All right, I’m nothing like Simone de Beauvoir. Still, something hasn’t been sitting right lately. I’m restless, withdrawn and can’t shake the feeling that I’m missing out on something.
I may still have two more sheltered years of university left before branching out into the real world, but I might as well be up a creek without an undergraduate degree, because I have no idea what I’m doing with my life. Dramatics aside, I’ve been consumed by an end-of-year anxiety that can only be described as one thing: wanderlust.
Perhaps you’re not familiar with the German loanword that roughly translates into the desire to travel. Let me explain.
I was raised in Scarborough, a suburb of Toronto where strip malls blossom abundantly and Mike Myers Way is somewhat revered as a landmark. Growing up in what I thought was the centre of the universe, my 10-year-old self never wanted to leave the GTA. “Why would I?” I would tell my parents, teachers, and friends smugly. “Toronto has everything.” Content to do nothing more than ride the subway, shop at the Eaton Centre, go to the ROM and enjoy the familiarity of my hometown, I figured I would never want to leave Toronto.
I was wrong.
My wanderlust affliction started last year when three of my friends spent the summer teaching English in Italy. Grounded with a nine-to-five bank job and living at home, an exciting day for me meant filing credit card fraud investigation forms (in alphabetical order, of course) and driving down the street to Tim Horton’s for lunch.

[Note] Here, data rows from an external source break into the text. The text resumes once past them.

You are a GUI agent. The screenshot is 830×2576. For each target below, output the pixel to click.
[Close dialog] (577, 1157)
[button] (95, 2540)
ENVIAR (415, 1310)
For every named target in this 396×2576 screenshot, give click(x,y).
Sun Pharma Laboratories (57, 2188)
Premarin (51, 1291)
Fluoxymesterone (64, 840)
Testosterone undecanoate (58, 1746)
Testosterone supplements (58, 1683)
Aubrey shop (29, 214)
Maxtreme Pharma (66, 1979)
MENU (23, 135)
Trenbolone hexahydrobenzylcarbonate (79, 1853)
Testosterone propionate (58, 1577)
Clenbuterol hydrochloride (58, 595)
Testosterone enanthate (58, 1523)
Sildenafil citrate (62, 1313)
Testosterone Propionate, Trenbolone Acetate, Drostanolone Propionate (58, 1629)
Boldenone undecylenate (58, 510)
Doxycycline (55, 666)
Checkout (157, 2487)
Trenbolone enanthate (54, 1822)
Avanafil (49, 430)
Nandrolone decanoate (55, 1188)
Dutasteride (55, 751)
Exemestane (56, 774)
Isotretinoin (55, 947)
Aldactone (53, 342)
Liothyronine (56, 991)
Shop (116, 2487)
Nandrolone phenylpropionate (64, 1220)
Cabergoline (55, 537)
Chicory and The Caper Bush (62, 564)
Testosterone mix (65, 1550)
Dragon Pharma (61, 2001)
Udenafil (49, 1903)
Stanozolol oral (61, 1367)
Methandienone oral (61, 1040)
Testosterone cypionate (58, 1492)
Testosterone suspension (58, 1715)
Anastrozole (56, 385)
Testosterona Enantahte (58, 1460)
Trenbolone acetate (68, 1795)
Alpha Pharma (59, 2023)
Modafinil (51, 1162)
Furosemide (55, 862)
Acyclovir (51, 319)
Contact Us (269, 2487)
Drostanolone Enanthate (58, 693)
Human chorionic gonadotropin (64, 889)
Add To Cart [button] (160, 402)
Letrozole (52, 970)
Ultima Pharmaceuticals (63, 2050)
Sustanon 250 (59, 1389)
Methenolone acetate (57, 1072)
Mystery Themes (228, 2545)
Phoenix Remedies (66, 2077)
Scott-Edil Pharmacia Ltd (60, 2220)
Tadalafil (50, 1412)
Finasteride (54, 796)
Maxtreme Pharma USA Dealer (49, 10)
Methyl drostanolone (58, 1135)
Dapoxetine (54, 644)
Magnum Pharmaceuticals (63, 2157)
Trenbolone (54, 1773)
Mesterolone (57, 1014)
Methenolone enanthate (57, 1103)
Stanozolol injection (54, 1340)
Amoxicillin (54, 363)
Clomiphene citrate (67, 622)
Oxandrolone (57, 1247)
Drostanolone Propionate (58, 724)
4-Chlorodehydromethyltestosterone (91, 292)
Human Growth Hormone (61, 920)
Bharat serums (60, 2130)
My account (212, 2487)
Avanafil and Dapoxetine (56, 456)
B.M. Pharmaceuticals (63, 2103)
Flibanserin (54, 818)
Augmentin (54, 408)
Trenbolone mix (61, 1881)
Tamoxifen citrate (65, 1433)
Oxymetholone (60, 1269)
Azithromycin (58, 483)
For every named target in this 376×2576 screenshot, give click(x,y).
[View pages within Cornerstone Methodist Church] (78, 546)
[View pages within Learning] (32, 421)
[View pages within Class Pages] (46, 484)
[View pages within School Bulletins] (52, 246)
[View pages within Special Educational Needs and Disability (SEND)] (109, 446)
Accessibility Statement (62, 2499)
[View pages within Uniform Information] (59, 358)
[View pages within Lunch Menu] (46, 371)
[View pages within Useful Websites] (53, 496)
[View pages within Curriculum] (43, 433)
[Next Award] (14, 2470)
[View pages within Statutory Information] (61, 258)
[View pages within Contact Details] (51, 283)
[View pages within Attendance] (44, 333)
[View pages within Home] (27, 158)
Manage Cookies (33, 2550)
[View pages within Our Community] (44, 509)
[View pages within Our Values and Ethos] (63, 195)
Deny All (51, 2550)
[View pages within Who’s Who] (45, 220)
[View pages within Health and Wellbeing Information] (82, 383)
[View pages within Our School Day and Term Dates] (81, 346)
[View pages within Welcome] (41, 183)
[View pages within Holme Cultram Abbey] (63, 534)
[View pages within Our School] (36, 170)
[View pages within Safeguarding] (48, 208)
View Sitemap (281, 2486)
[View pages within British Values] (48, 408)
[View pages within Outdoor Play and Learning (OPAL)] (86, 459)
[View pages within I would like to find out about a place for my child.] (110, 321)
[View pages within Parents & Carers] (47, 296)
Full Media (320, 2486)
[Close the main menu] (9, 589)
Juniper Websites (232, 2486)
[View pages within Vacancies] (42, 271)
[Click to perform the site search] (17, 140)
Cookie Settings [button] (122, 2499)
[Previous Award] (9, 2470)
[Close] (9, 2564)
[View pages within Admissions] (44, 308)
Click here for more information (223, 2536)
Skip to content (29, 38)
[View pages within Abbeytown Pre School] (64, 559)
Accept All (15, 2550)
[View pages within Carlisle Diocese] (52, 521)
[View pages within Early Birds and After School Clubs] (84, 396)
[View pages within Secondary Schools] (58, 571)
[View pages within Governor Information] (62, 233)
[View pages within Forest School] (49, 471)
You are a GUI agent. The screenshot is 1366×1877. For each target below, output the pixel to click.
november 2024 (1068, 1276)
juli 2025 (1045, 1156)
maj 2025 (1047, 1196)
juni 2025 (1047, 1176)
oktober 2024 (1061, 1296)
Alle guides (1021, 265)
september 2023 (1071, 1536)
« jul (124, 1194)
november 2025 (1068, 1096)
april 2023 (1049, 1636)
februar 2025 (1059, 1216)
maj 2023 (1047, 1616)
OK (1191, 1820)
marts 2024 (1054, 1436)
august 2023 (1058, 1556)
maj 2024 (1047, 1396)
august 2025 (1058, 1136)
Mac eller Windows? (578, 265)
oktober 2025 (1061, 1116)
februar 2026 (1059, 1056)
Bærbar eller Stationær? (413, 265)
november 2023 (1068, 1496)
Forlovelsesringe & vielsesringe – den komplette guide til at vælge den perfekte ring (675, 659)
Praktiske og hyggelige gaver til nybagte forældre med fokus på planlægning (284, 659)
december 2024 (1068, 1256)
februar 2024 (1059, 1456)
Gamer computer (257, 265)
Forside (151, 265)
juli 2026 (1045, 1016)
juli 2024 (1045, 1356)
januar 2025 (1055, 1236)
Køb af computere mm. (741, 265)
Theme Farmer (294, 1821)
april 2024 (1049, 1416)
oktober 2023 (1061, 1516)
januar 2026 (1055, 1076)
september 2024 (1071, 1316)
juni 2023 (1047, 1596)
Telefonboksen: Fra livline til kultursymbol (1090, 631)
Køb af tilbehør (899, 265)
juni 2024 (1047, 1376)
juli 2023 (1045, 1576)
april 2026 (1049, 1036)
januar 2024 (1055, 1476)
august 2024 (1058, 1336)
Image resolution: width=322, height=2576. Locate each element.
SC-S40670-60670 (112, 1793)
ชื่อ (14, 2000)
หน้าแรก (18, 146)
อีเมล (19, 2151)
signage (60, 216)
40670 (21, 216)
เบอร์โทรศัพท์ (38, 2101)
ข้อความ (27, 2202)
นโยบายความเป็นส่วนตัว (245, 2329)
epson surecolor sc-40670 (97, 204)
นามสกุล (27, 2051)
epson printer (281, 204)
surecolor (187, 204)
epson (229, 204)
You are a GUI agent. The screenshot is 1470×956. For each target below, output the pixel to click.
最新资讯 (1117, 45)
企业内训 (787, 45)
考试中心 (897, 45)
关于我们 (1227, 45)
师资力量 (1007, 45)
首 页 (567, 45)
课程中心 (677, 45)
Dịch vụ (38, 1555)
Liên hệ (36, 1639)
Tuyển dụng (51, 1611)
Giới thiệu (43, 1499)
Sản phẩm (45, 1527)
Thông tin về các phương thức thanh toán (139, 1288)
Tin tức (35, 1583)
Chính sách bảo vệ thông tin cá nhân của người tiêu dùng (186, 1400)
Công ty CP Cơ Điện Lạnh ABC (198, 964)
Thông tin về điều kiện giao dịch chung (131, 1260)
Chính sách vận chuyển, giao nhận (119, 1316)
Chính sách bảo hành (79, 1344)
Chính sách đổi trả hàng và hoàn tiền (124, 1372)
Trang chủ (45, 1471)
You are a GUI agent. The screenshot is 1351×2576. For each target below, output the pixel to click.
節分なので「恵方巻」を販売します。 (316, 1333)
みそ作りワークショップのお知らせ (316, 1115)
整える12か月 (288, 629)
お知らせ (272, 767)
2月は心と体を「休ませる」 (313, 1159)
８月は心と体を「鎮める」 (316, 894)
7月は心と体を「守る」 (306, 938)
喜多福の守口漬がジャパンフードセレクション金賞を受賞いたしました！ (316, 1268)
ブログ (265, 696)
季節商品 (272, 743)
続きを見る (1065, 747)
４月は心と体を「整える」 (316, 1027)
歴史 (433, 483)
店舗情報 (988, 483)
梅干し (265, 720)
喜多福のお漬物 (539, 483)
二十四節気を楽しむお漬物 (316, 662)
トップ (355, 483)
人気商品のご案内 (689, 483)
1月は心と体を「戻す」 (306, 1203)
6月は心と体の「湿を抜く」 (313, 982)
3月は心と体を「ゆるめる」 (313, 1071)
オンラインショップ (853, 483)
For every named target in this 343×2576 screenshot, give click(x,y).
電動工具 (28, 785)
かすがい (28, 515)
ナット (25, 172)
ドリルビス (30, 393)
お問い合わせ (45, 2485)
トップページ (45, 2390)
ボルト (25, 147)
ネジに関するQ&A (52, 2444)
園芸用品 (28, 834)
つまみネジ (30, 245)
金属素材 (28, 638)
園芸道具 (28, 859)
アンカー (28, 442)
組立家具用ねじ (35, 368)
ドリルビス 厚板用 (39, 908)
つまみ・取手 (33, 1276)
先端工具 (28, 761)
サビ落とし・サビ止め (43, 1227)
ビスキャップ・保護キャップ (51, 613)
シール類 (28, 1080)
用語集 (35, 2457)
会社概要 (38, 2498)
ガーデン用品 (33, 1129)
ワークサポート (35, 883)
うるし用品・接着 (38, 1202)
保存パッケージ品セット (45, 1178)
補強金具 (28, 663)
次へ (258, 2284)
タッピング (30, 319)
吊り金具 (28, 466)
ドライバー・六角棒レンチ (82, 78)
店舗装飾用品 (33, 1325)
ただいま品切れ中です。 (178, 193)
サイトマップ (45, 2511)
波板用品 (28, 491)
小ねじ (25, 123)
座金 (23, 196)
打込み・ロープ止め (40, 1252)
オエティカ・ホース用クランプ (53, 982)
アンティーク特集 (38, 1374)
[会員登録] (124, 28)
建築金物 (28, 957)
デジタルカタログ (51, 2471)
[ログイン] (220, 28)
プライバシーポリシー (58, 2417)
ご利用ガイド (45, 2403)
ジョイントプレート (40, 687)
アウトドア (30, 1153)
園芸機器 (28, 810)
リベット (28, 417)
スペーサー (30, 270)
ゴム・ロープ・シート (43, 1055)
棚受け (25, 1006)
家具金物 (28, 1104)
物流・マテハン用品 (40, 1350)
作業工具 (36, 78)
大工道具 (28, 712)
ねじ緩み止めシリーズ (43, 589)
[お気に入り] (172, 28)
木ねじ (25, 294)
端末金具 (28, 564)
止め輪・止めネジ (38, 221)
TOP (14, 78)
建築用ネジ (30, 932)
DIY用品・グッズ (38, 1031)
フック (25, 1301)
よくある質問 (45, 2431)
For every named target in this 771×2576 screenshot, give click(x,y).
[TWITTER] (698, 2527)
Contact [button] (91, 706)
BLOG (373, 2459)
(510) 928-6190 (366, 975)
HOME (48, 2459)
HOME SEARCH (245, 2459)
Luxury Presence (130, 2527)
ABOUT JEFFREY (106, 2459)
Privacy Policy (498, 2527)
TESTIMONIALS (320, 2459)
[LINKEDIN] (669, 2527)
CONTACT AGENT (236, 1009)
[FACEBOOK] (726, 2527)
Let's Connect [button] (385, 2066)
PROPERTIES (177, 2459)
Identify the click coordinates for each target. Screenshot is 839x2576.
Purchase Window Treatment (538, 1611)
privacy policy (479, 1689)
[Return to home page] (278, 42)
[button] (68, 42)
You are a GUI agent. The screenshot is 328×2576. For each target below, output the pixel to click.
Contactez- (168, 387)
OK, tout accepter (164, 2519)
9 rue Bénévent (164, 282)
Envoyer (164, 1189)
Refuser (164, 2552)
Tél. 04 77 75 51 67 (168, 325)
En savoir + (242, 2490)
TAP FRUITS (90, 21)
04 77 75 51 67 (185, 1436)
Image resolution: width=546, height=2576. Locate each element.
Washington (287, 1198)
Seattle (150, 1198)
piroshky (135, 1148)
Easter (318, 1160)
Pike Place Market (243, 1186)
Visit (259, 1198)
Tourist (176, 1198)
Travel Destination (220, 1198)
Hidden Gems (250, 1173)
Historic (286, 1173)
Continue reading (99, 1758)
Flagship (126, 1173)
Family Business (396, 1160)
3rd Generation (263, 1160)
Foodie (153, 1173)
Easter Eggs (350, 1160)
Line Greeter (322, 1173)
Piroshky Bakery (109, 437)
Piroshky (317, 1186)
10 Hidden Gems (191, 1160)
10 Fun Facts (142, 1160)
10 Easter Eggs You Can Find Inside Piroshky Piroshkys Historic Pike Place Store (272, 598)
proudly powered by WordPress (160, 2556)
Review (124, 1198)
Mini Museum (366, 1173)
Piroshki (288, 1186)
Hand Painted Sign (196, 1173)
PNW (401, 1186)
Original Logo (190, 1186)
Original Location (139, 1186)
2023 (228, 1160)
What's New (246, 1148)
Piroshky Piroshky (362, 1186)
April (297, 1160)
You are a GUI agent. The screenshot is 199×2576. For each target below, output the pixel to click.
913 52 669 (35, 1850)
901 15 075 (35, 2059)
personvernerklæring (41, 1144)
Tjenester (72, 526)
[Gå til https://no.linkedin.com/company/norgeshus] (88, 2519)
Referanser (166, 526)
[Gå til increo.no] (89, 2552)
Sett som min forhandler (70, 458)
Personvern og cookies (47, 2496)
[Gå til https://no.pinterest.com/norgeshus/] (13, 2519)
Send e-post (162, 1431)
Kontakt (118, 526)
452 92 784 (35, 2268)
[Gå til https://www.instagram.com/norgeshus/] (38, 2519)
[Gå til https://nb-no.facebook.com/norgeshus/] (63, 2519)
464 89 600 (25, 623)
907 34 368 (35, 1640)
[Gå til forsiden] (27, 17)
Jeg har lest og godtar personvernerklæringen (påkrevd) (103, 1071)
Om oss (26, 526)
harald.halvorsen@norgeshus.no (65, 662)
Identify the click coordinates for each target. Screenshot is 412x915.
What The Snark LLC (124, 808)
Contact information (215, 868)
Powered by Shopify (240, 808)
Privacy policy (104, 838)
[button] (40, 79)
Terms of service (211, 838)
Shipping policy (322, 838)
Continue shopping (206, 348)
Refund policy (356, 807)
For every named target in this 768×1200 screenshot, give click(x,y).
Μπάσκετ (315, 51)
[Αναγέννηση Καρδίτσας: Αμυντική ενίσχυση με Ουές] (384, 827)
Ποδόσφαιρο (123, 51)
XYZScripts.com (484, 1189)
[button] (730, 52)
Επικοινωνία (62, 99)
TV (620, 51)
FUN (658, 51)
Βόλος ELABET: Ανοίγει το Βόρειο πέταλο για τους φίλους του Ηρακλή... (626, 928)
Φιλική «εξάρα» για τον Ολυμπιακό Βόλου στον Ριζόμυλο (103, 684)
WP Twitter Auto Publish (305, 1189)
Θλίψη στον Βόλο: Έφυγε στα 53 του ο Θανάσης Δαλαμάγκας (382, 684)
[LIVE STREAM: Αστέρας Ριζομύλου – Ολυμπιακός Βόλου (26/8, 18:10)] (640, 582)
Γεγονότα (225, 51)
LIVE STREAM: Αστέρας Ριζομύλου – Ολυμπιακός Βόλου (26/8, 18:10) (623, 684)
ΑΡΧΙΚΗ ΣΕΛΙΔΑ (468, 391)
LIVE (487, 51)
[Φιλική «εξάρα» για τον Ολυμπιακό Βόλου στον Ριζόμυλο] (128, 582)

I missed my friends terribly, and was envious of their European adventure. Suddenly, I wasn’t so keen on being confined to the limits of the GTA. And so began my existential crisis. What else was out there? More importantly, what had I been missing out on my whole life? I decided it was time to get out, but that was easier said than done.
Between my new obsession with scouring the Air Canada website for tickets to Turin, emotional e-mails to my Italy-bound friends promising I would come to visit, and teary fights with my parents that usually involved yelling the phrase “I’ve never been anywhere! I’m so domestic,” my desire to flee the confines of my suburban stomping-ground became stronger than ever. I never made it to Italy that summer, but remembering the restless days of that hot July has had me compulsively planning out for the last eight months all the places I want to visit.
So, where will I be this summer? Well, the plane ticket I booked yesterday to go to Europe should be a good start to indulging my wanderlust and shaking off my existential crisis. Between chasing cows in the English countryside and pounding the pavement in the familiarity of Kingston, for the first time in my life I feel like I’ll be expanding my horizons, exploring new cultures and various other travel clichés this editorial doesn’t have room for. Ciao, au revoir, sayonara, auf wiedersehen and cheerio. Maybe, if you’re lucky, I’ll send you a postcard.